From the perspective of a GM and player, the concepts of “Gate Keeper” provide a Stargate-type approach to high fantasy or high technology campaigns and a base of operations with the mad scientist calling the shots. So a similar episodic arc could be used to introduce the PCs to gate-hopping and the eventual discovery of the Gate Keeper’s master plan for a campaign or series of campaigns.

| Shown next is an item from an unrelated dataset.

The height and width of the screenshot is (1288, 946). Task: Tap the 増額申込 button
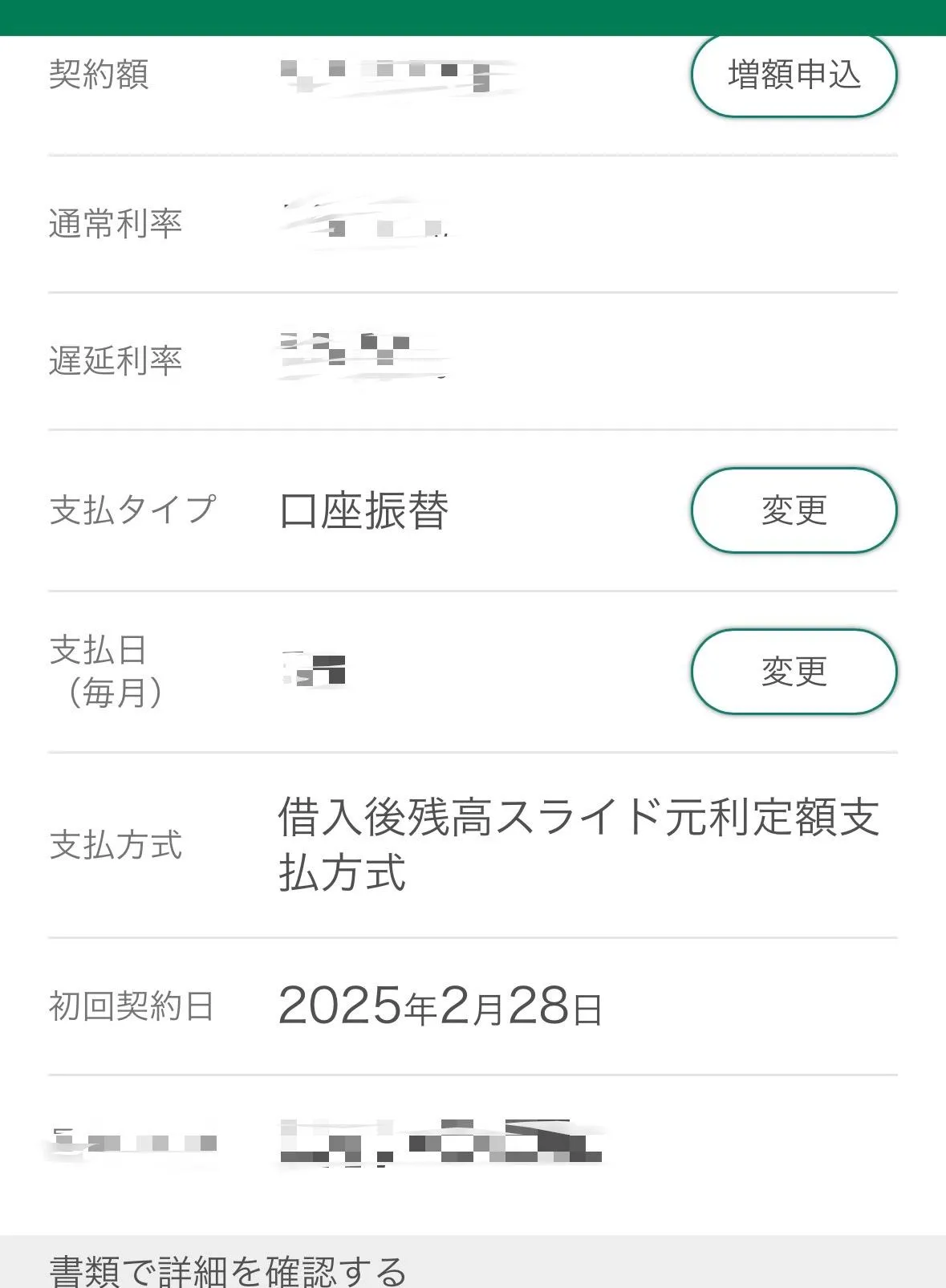(794, 75)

“Spyredelve” is the second encounter, which allows the PCs to explore an ancient fortress from the depths of human, dwarven, and elven history. Spyredelve represents a warren of tunnels and towers leading throughout the area to dungeons and settlements far and wide, again offering a nearly infinite number of possibilities for exploration. Add to that the concept of the Wyld – a wilderness fighting back against civilization – and you have intriguing indoor and outdoor possibilities. Of the four encounters, this one would have the most potential if I chose to GM something in that setting.

The third encounter, “The Bunker,” hit me a lot like the scene in Serenity where Captain Mal and his crew find all the Reavers orbiting the final world. The PCs find themselves in a spaceship graveyard, exploring the remains as they try to find a way home. It would seem that finding supplies would be just as much a problem as finding a way to escape. Though I don’t usually find science fiction settings compelling, there are concepts such as The Hulk – a group of ships violently brought together into a single mass around a ship capable of dimensional travel. The use of black holes and rifts in space/time fits nicely with the multiverse concepts explored elsewhere.

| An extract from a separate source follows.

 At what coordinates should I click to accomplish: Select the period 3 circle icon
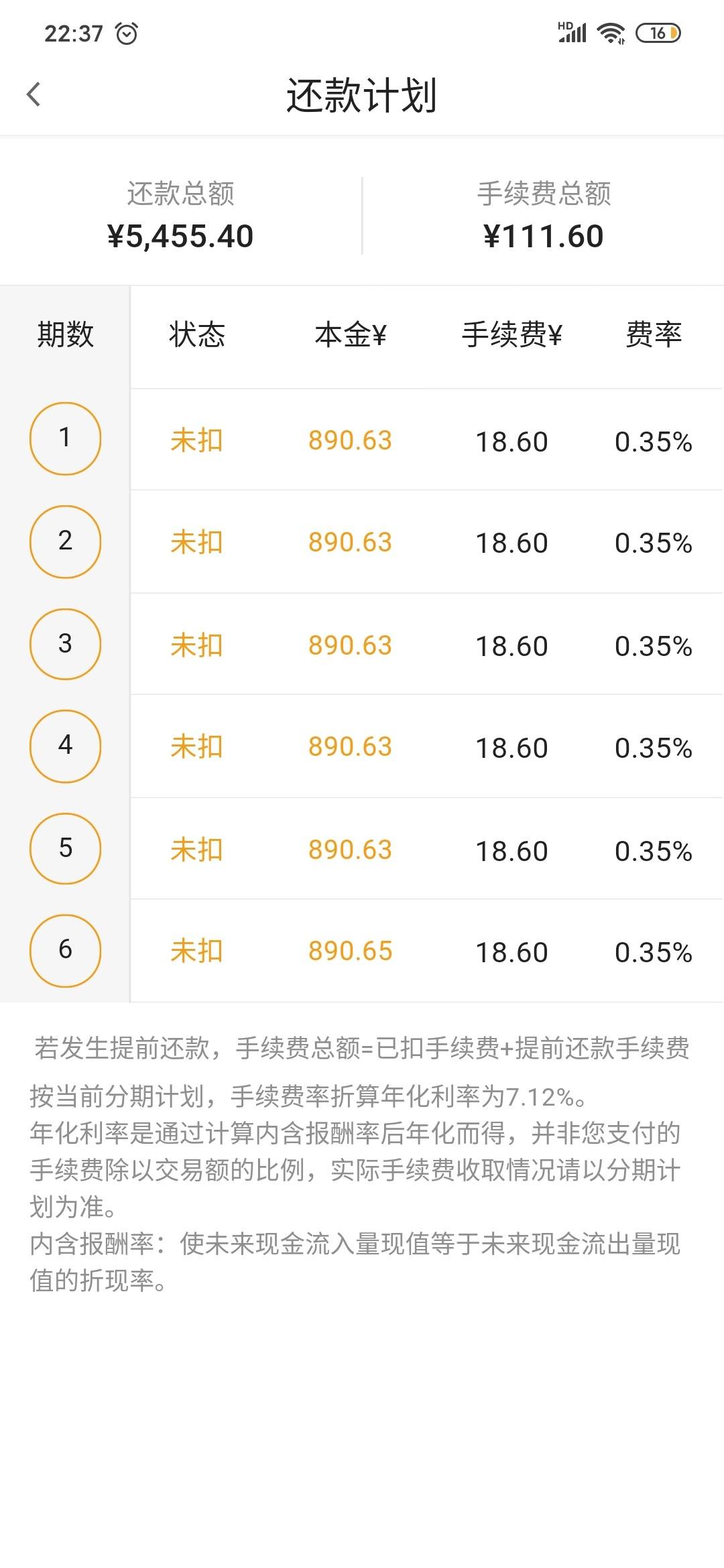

And “Sacrifice,” the final encounter, may truly be a final encounter for the PCs. If going out in a blaze of glory appeals to your players, this may be a good fit. A new God of Sacrifice walks the world and there is a prophecy that great heroes will appear to defeat him, but only by sacrificing themselves in the process. There are some serious twists to this one – especially if the group decides that a full frontal assault is the only answer… the PCs are in for a rude awakening even if they manage to defeat him.

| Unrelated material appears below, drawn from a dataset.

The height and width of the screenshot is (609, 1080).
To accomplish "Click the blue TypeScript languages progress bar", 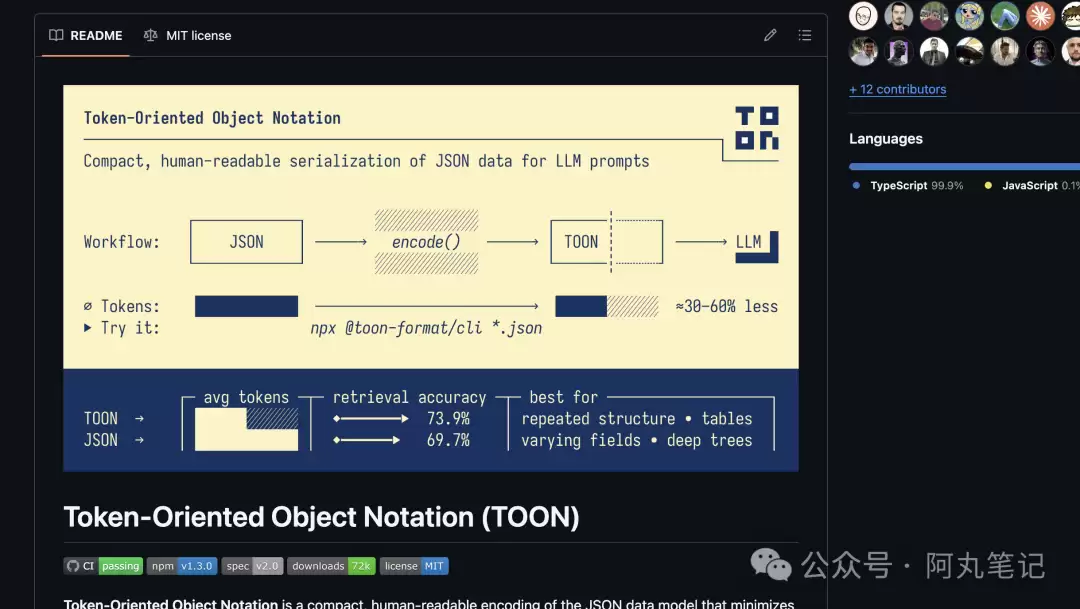I will (x=960, y=166).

Ultimately, Da’ vane has come up with amazing starting points and arcs for campaigns along with tips on how to get the PCs to them and what they’ll encounter while there.

From a content perspective, there’s a lot here to like. Honestly, I think each of the encounters could be split into its own book, even if it’s short. According to Da’ Vane, they did consider having each encounter as it’s own product, but it didn’t seem to reflect the multi-genre approach they are advocating. They don’t want to alienate readers by suggesting they were limiting themselves to just one genre or another genre. I think if they expand in the future, each concept would benefit from more locations, more details about encounters, and more hooks to get and keep the PCs involved. But as food for thought, enterprising GMs will find cool ideas to build on here.

From a layout perspective, I can’t say what the book will look like once art is added, but I immediately noticed how dense the text is. The two-column layout works great, but needs to be broken up a bit with boxed text describing various things or artwork. And I found it difficult to tell the various heading levels apart within each major section. A graphic element such as a line or different font could be used to make the different levels more distinct. I look forward to seeing the final product with the artwork when they get it integrated to see what has been done to remedy some of these issues.

If you’re a GM looking for some new campaign ideas, I think D-Jumpers Volume #1: A Gate to Adventure offers some great food for thought and gives some hints about what else is to come from Da’ vane and DVOID Systems in the future!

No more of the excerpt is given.